556: The same article says that the review board had granted her tenure appeal but the provost overruled the department.
And in one article I saw that the head of the department (one of those killed) supported her bid. If the provost did overrule, it will probably lead to some questions as to the motive given that she was a vocal critic of the administration and supported a move to censure the president over a controversial new policy (see comment 53).
This thread is long over, but I had the impression that certain universities, which may overlap with universities that don't use or appear not to use many adjuncts, have a position known as the 4 to 7 year postdoc. This position is usually advertised as "assistant professor." Certain of these universities have tenured only 1 or 2 professors in certain fields in the last two decades or so. Every other tenured person in such departments was tenured elsewhere, proved themselves quite capable elsewhere, then poached.

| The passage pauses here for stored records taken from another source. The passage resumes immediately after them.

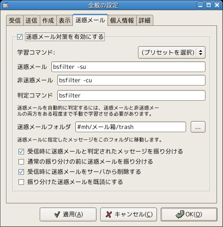
Task: Enable 通常の振り分けの前に迷惑メールを振り分ける
Action: click(x=21, y=162)
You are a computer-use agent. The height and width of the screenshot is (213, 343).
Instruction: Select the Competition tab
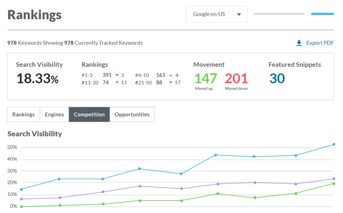89,115
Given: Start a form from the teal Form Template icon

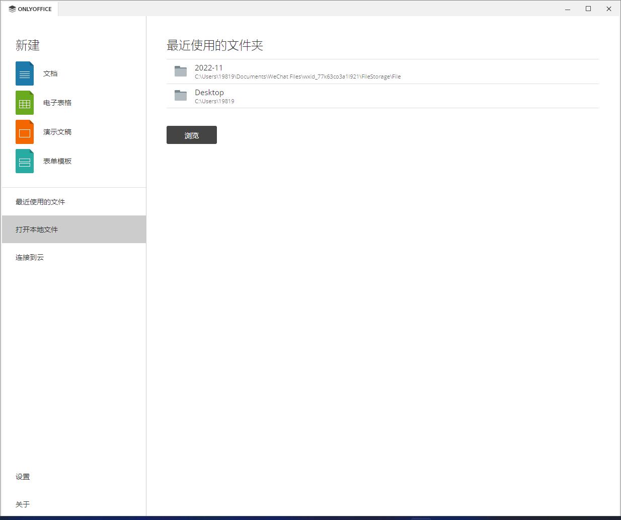Looking at the screenshot, I should tap(24, 161).
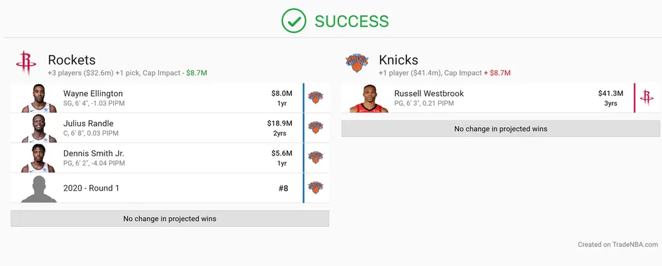Image resolution: width=662 pixels, height=266 pixels.
Task: Click Knicks logo beside Julius Randle
Action: pyautogui.click(x=316, y=127)

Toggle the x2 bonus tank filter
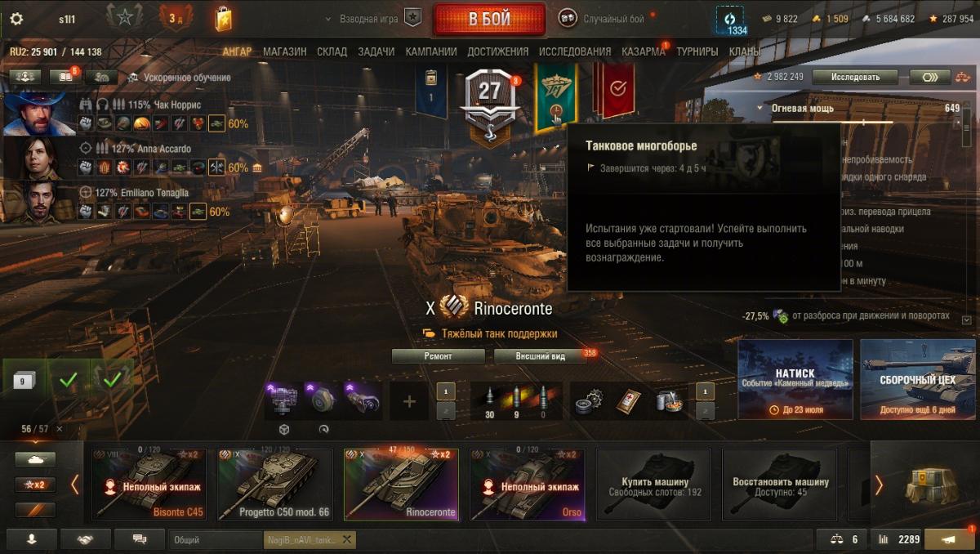35,485
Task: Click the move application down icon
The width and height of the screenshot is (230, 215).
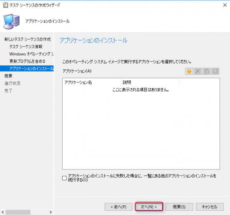Action: [215, 71]
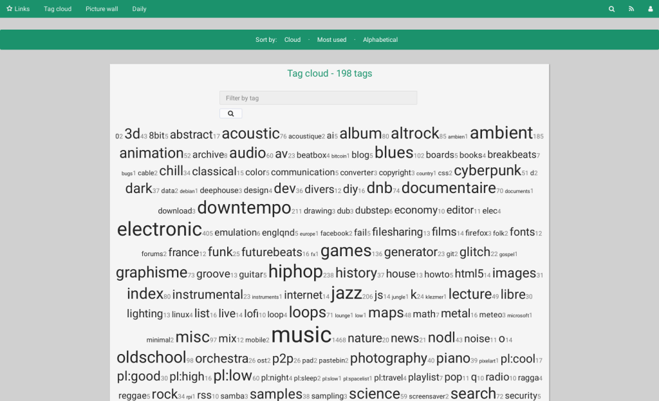Sort tags in Alphabetical order

(380, 40)
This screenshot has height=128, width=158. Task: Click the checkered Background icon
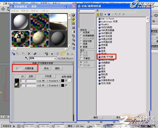click(74, 24)
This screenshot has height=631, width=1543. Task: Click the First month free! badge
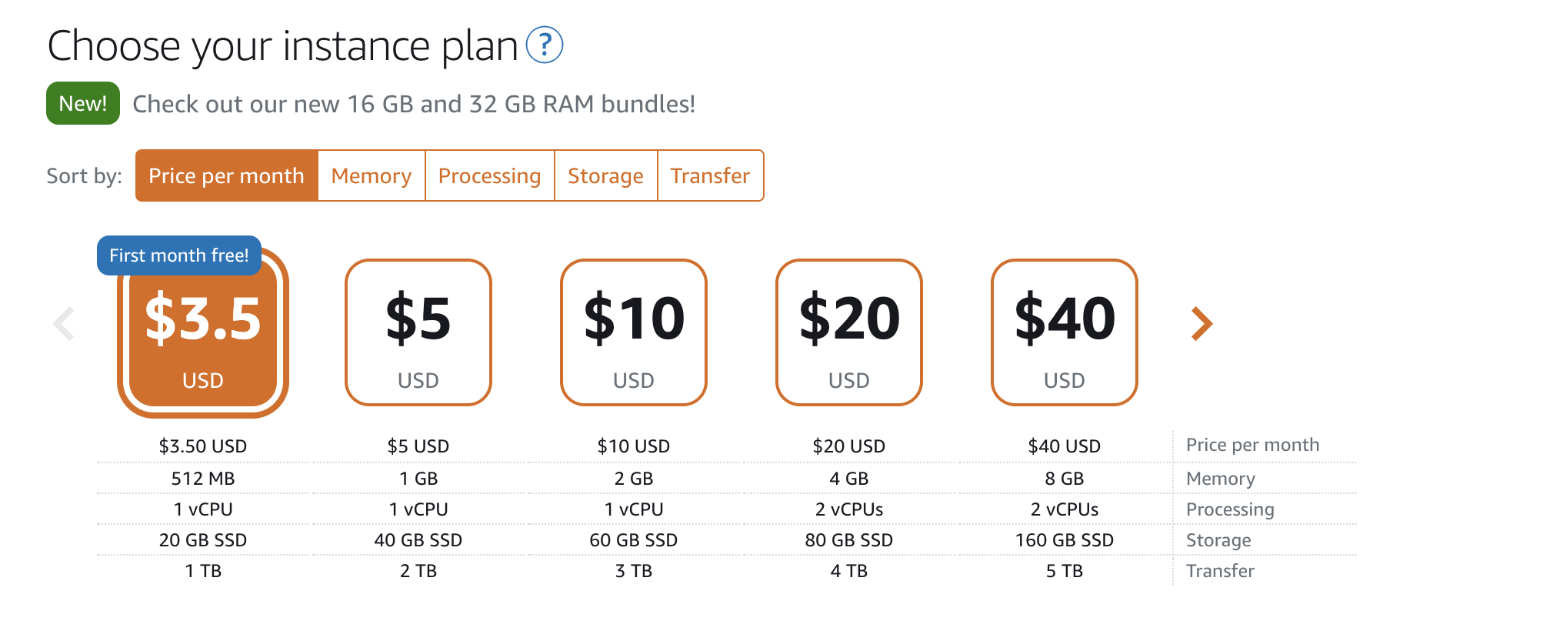click(179, 255)
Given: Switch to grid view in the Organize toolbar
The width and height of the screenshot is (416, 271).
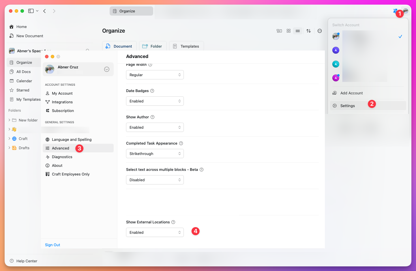Looking at the screenshot, I should point(288,31).
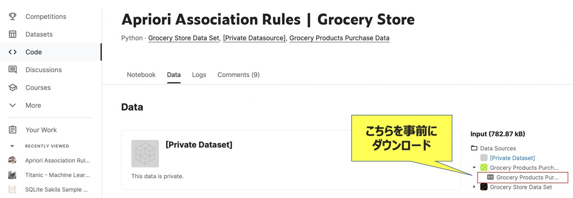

Though I agree the drama is resolved, I wanted to thank [classicpunkrockname] for the apology, and offer one of my own, first for saying anything that might've lent itself to the misunderstanding, and second, for my own defensive remark about moral high-grounds, which couldn't have helped matters. I have a lot of concern for what grad students, job applicants and tenure candidates have to go through, and like any other hazing phenomenon, it's hard to change things because the people who have the power to do so are the one's who got through it, and not everyone is affected by that experience in the right sort of way. Though my own case was an awfully long time ago, and I'm now happily tenured elsewhere, I don't want to forget my experiences so that I can try to make these things easier for others to the small extent possible.
When this story broke, my wife and I both had the same reaction, which was a feeling of not being safe. Episodes like this challenge our trust, upon which so much is built. I'm guessing [classicpunkrockname] was being weirded out by the episode in much the same way I was, but if I wasn't clear enough about how, the fault was mine.
Your reply to my overreaction is vastly more decent than I had any right to expect, R. Kevin. Again, I apologize for misreading both of your comments.